Another project in which Pérez Minaya is actively involved in is the development of two photovoltaic power plants in the Dominican Republic.

== Political involvement ==
Pérez Minaya is the founder and former Chair of Democrats Abroad in the Dominican Republic as well as the former Regional vice-chair for the Americas of the Democratic Party Committee Abroad (DPCA).

Since 2000, he has represented the US Democratic Party in the Dominican Republic and has assisted in registering thousands of voters in order to help Americans exercise there voting rights. Most recently, he led the Biden Campaign in the Dominican Republic and again aided in registering thousands of American voters.

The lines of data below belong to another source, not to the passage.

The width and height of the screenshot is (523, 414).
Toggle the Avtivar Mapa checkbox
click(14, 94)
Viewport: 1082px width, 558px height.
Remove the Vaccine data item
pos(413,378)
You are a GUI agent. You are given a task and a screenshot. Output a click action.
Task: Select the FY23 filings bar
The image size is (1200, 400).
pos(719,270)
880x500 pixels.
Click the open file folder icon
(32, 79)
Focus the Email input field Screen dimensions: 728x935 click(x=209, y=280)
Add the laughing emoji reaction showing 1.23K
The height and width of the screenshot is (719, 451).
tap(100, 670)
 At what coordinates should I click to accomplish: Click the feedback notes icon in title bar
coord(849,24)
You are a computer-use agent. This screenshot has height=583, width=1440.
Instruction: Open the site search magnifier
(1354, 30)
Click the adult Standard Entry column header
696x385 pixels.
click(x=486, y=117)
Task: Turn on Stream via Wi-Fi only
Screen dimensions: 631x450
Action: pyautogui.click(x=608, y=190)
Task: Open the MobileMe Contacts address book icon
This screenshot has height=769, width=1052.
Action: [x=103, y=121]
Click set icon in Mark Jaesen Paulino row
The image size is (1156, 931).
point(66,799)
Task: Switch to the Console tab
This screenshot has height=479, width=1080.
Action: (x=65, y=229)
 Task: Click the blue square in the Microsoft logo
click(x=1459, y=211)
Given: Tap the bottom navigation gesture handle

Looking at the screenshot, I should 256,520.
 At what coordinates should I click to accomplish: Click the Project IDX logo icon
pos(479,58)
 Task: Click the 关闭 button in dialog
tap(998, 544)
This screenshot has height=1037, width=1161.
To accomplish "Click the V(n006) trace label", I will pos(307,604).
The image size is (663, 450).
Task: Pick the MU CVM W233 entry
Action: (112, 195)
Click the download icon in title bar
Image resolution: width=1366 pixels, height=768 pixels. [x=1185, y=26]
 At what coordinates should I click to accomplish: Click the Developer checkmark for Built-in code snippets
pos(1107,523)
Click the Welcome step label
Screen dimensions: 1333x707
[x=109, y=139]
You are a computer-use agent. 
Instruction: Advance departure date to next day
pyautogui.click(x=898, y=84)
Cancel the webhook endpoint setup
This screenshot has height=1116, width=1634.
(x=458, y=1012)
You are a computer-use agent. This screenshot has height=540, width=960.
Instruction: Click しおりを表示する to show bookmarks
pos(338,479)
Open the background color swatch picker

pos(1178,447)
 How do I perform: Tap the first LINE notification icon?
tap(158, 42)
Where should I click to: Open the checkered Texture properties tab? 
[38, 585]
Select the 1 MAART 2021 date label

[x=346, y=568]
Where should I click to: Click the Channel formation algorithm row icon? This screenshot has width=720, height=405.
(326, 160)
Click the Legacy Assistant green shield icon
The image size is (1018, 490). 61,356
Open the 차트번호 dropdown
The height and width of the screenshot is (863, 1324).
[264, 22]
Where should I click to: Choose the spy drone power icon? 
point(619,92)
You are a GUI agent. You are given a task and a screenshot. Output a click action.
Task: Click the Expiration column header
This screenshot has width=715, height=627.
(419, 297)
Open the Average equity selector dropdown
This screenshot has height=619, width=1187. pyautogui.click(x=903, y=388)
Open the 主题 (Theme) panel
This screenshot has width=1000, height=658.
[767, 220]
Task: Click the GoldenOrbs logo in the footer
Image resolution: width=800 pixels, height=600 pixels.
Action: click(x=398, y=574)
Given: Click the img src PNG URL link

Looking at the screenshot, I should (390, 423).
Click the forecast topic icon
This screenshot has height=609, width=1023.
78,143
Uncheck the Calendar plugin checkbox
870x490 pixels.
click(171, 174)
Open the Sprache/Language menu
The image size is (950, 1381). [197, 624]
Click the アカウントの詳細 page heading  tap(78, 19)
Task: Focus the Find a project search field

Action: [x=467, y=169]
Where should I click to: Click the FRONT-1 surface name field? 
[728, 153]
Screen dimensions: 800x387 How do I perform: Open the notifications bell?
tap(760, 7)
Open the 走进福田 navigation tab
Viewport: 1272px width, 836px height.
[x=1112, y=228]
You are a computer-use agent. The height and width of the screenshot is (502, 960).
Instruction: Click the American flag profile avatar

From 2006 to 2012, he was a Member of the Democratic National Committee (DNC) and was an active member of the DNC Hispanic Caucus. During the 2008 presidential election, he was a superdelegate. In 2008, the presidential nominee Barack Obama appointed Minaya as a member of his National Finance Committee as well as the representative of the Democratic Party in Latin America.

In 2010, Pérez Minaya was appointed Trustee for the Democratic Senatorial Campaign Committee. During the 2016 general elections, Pérez Minaya was a member of the Latino Finance Council for the Hillary For America Campaign and appeared on television programs as a Latino surrogate for the campaign.

Pérez Minaya is frequently invited to TV and radio programs to explain the current political environment and ongoing issues. Over the years he has appeared in hundreds of programs.

== Personal life ==
Pérez Minaya is married to Altagracia Saba and has five daughters and one son.